_Tasks to carry out:_
(a) Please explain, in one to three sentences, why the speaker in the excerpt on the education bill amendments proposes deleting section 14.
(b) Extend the excerpt on the education bill amendments by a few paragraphs, starting after its final sentence about revisiting the issue on Report Stage.

_Selected excerpt:_
****************

They also relate to the deletion of "prescribed minimum education" and the insertion of "certain minimum education". This is a fundamental issue which relates to the Supreme Court decision in July on a school attendance issue.

The amendments I am proposing arise out of the Supreme Court judgment last July in a school attendance case and are proposed on the advice of the Attorney General. Amendment No. 8 reflects the deletion of section 14 from the Bill. The deletion means there is now no need for this definition in the definition section and causes the change from "prescribed minimum education" to "certain minimum education" throughout the Bill. Amendments Nos. 78, 81 to 85, inclusive, 146, 153 and 155 relate to the change of terminology from "prescribed" to "certain".

I am also proposing an amendment to provide for the deletion of section 14. This section provided for the Minister, after consultation with the NCCA, to prescribe a minimum education for children being educated outside the recognised school system. This section was driven by the need to establish a definitive minimum education standard particularly for children being educated outside the recognised school system. However, the Supreme Court in the judgment to which I referred established that, where necessary, the District Court can assess whether a child is receiving a minimum education. This decision has allowed the redrafting of this element of the Bill to provide for a more flexible and effective approach to dealing with the issue.

Amendment No. 91 provides that the Minister may issue guidelines for the purpose of assisting the board in determining whether a child is receiving a certain minimum education. Amendment No. 86 provides that in carrying out its functions, the board shall have regard to guidelines issued by the Minister under section 17. These guidelines, drawn up in consultation with the NCCA, will assist the board in coming to a decision about whether a child is receiving a minimum education. It will mean that the educational welfare officer will have more flexibility to assess each case on its merit rather than imposing a single rigid and perhaps artificial standard in each case.

Amendment No. 74 provides for a more flexible system to assess whether children are receiving a minimum education. The first part of subsection (5) will allow for less intensive scrutiny of the methods of education to be used in educating the child in question. By consulting with parents engaged in educating their child and considering the materials being used or to be used in educating a child, the time being spent or to be spent on the education and the education that is to be provided or is being provided, the authorised person may be able to satisfy himself or herself that a minimum education is being provided without the need for a more detailed and intrusive assessment. If the authorised person is not satisfied, the more intensive process will be used. However, this addition provides for a more flexible and balanced process for determining the educational achievement of a child who is being educated outside the recognised school system.

Amendment No. 87 is technical and defines the process of the entering of the name of a child onto the register for children being educated outside the recognised school system. I do not intend to accept amendments Nos. 53 or 57. The effect of them would be to significantly weaken the role of the board in assessing whether a child is receiving a minimum education. In any case, the amendments fall with the deletion of section 14.

I do not intend to accept amendments Nos. 75 and 77 tabled by Deputy Bruton and Deputy Sargent, respectively. The effect of these amendments would be to actively involve in the State in unrecognised forms of education. It is not my view that the State has an appropriate role here. However, I recognise the need to assist parents to ensure that the constitutional right of children to education is upheld. I will consider this aspect of the amendments further, with a view to revisiting the issue on Report Stage.

****************

_Dataset content:_

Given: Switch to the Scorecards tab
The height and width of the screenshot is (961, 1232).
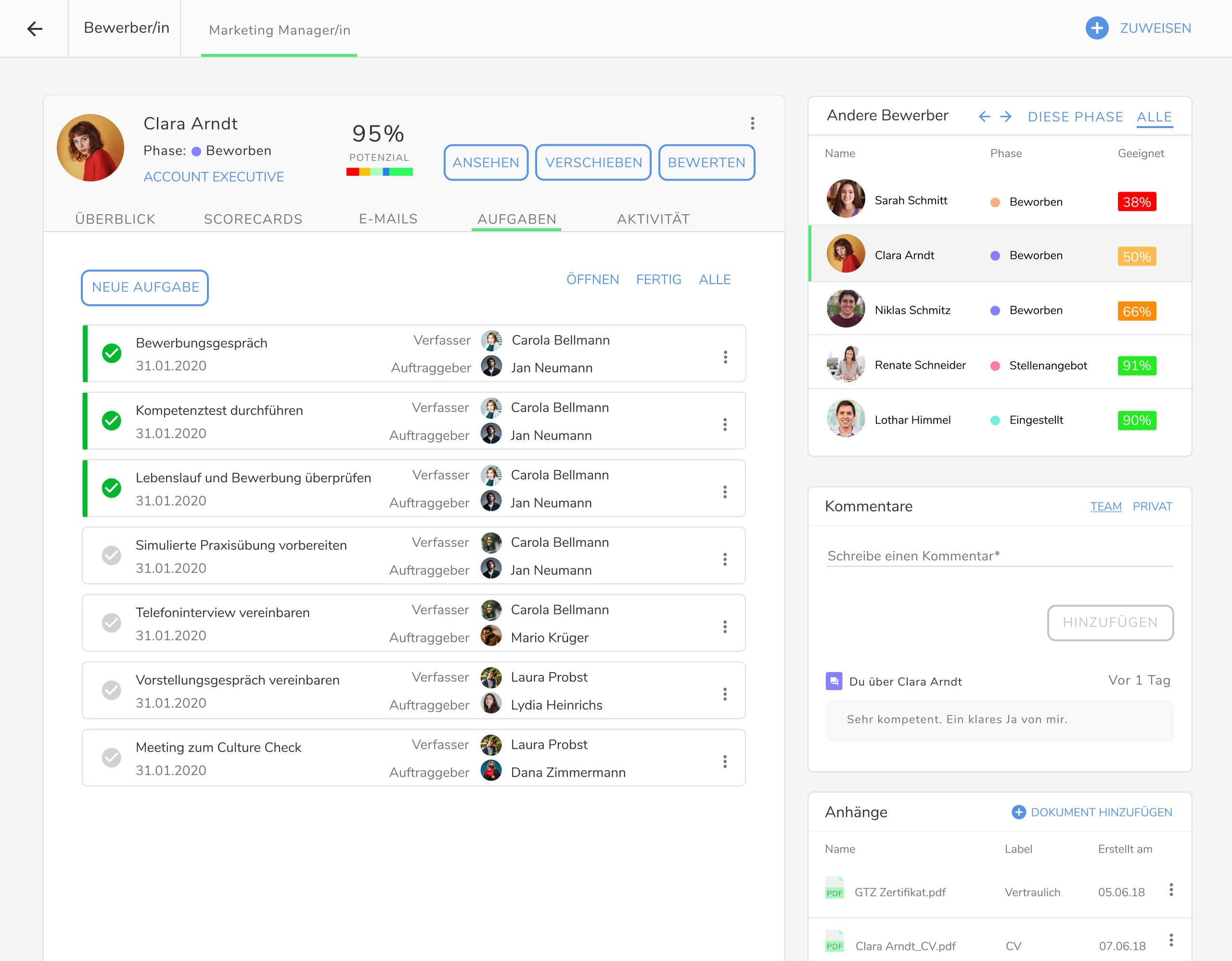Looking at the screenshot, I should (253, 219).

****************

_Task-by-task outputs:_
(a) Section 14 would have had the Minister, after consulting the NCCA, prescribe a definitive minimum education standard for children educated outside the recognised school system. The Supreme Court judgment last July established that the District Court can, where necessary, assess whether a child is receiving a minimum education. That decision allowed this part of the Bill to be redrafted for a more flexible and effective approach, and the change is proposed on the advice of the Attorney General.

(b)
I do not propose to accept amendment No. 79. The combined effect of this amendment, together with previous amendments proposed by the Deputy to this section, would be to eliminate almost entirely any process to assess whether a child is receiving a minimum education and would engage the education welfare service in establishing an alternative education system. This has resource implications clearly but, perhaps more importantly, it has constitutional implications, in that it would probably be in breach of a parent's right to educate their children as they see fit. The State's only involvement is to ensure that whatever education is provided meets the child's constitutional right to a minimum education.

The Minister's changes are welcome. The concept of a defined minimum education was creating difficulties in implementing this, particularly for home educators. The more flexible approach the Minister is signalling here is the right way to go. However, there will be issues about the extent to which inclusive methods of investigation can occur where the Minister is not satisfied. We need to tease those out in later sections.

The Minister is taking a strange approach to amendment No. 75, which I tabled, in that he indicated he did not regard it as the State's role to support home educators. The amendment suggests that the board would designate one of its officers with appropriate skills to act as an assessor of the education being received by a child at home. The board would provide support and advice to parents educating their children at home. The Minister said he does not think it is appropriate for the State to do that. I am not sure that is entirely in accord with the constitutional position.

While the parent is the primary educator, it is the duty of the State to ensure children get a minimum education. We need to find a balance between the parent's right as the primary educator and the State's right to ensure the child gets a minimum education. I thought that the right balance would be for the State to assist as far as it could but to intervene if it found, having offered appropriate help, that parents still could not provide the minimum level of education. The Constitution envisages somewhat more positive action on the part of the State to support home educators than the statement just issued by the Minister. I quibble with what he said in that regard.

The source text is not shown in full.